DATA RECORDS>
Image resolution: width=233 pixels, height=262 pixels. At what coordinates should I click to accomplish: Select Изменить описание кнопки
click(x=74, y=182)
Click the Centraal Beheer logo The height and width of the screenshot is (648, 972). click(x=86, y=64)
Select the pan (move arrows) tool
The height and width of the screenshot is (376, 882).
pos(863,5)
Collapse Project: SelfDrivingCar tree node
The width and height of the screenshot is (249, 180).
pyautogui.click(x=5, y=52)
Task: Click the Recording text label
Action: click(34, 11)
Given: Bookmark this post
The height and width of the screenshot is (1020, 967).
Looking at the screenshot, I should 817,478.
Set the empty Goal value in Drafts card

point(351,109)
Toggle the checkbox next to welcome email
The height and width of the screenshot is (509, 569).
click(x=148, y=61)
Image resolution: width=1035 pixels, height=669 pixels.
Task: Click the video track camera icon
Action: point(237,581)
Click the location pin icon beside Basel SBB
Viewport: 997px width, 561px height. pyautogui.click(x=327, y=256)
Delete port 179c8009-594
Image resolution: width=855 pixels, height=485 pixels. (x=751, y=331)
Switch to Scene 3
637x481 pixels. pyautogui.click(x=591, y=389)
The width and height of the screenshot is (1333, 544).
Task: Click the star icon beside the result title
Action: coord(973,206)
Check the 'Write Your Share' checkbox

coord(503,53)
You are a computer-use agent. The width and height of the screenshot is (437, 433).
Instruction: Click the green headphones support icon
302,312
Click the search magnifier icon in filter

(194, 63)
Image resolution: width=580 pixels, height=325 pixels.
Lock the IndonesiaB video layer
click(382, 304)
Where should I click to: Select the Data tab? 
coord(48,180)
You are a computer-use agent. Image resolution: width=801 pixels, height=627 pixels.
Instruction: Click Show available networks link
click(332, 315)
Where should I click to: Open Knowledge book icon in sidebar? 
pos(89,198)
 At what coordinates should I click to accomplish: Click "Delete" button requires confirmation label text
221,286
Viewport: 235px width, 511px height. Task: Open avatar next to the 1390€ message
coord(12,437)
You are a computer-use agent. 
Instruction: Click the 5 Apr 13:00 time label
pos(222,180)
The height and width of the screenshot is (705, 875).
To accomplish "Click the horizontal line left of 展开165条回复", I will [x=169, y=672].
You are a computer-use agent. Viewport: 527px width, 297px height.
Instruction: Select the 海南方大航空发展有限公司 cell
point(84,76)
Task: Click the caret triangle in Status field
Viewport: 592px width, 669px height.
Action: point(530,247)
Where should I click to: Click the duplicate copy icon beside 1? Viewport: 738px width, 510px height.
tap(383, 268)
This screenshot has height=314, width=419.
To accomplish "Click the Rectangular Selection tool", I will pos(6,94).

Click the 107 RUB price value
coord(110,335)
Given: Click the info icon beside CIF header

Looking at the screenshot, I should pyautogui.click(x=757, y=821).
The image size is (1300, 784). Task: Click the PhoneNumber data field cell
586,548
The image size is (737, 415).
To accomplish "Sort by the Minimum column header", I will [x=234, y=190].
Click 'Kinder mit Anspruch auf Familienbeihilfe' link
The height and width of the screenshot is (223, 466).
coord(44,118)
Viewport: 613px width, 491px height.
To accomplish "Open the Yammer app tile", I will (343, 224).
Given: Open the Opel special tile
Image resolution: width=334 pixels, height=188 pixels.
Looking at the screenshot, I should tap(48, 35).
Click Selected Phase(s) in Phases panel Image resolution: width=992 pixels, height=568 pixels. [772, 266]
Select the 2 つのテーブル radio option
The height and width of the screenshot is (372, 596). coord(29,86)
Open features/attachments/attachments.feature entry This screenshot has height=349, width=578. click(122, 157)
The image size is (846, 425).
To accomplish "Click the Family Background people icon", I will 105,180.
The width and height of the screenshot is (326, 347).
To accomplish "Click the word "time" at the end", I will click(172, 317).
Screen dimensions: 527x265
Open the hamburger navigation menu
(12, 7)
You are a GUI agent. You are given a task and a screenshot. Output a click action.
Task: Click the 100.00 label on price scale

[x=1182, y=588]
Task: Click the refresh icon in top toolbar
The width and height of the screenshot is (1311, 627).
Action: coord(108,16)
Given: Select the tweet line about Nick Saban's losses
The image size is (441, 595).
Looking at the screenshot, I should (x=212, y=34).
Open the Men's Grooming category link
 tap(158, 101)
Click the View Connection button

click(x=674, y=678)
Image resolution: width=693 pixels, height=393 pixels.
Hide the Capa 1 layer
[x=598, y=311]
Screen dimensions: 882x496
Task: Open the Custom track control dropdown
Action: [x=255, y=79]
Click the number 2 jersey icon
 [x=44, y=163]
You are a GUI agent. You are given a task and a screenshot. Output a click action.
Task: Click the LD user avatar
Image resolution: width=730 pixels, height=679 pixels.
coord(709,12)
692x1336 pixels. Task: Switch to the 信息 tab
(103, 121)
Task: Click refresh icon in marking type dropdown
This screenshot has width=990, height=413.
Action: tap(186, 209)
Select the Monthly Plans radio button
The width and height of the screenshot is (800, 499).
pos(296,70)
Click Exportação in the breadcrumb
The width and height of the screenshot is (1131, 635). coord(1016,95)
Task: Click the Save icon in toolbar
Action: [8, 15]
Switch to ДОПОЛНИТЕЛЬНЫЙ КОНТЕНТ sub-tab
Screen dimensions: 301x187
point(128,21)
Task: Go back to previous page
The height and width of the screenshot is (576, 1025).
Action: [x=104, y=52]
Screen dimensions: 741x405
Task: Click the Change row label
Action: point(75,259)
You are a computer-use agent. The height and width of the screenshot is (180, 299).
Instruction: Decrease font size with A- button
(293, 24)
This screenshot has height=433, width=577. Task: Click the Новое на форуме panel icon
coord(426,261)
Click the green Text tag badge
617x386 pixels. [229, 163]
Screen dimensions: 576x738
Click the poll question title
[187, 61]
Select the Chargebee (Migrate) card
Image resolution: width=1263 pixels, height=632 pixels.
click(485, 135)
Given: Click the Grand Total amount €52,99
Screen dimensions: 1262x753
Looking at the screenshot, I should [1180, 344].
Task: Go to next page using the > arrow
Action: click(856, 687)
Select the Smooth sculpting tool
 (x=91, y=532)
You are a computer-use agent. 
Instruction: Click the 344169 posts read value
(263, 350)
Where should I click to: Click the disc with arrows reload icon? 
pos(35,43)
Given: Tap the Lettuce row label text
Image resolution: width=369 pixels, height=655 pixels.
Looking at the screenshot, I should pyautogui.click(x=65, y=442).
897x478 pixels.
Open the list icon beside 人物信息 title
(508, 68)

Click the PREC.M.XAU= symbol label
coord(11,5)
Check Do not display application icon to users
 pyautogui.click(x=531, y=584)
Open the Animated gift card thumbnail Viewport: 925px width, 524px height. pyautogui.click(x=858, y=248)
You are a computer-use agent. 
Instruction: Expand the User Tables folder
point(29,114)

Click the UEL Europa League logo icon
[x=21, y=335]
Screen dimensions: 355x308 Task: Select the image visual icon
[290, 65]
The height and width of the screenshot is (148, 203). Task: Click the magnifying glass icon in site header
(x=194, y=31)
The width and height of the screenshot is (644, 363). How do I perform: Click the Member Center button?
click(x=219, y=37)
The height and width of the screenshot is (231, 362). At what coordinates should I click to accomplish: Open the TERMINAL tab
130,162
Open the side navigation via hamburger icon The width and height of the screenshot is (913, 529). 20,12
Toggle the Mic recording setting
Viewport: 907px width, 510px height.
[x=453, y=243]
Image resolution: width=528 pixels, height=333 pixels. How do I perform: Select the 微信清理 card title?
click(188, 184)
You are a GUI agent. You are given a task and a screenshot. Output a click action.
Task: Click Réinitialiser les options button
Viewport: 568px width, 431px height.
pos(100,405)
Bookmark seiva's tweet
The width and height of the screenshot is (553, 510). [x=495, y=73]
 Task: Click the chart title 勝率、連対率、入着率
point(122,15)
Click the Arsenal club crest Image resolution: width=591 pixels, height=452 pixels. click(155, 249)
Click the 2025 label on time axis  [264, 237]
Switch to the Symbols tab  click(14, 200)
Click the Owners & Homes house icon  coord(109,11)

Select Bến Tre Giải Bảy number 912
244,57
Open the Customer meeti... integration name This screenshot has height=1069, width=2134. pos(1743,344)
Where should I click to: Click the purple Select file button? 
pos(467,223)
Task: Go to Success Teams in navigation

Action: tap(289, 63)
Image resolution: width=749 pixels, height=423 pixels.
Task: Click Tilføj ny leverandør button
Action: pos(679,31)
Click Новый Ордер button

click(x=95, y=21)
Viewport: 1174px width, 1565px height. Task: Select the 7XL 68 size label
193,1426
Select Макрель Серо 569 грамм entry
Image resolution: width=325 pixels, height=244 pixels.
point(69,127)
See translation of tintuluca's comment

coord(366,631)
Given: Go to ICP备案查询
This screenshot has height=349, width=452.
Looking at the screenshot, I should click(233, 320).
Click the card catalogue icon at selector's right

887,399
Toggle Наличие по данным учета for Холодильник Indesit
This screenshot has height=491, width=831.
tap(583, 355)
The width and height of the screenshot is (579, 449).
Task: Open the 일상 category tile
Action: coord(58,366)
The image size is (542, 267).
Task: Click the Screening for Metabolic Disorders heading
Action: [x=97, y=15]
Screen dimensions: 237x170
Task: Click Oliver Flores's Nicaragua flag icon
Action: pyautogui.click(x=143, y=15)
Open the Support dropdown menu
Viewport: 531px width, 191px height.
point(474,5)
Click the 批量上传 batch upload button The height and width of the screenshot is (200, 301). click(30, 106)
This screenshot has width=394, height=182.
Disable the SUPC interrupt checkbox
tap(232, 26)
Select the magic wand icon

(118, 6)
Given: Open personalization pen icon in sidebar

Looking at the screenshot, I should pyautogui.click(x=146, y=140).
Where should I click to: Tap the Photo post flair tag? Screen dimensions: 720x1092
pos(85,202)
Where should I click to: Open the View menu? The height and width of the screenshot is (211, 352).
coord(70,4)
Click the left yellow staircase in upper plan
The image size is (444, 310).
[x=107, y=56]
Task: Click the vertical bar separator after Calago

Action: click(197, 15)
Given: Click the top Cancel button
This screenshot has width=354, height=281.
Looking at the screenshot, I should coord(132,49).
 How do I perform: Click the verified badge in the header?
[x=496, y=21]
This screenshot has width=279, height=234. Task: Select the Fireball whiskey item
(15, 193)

WORK REQUIRED> Please tally the lines of the data in which the string "computer" appears and write only the total.

ANSWER FOR THE TASK> 7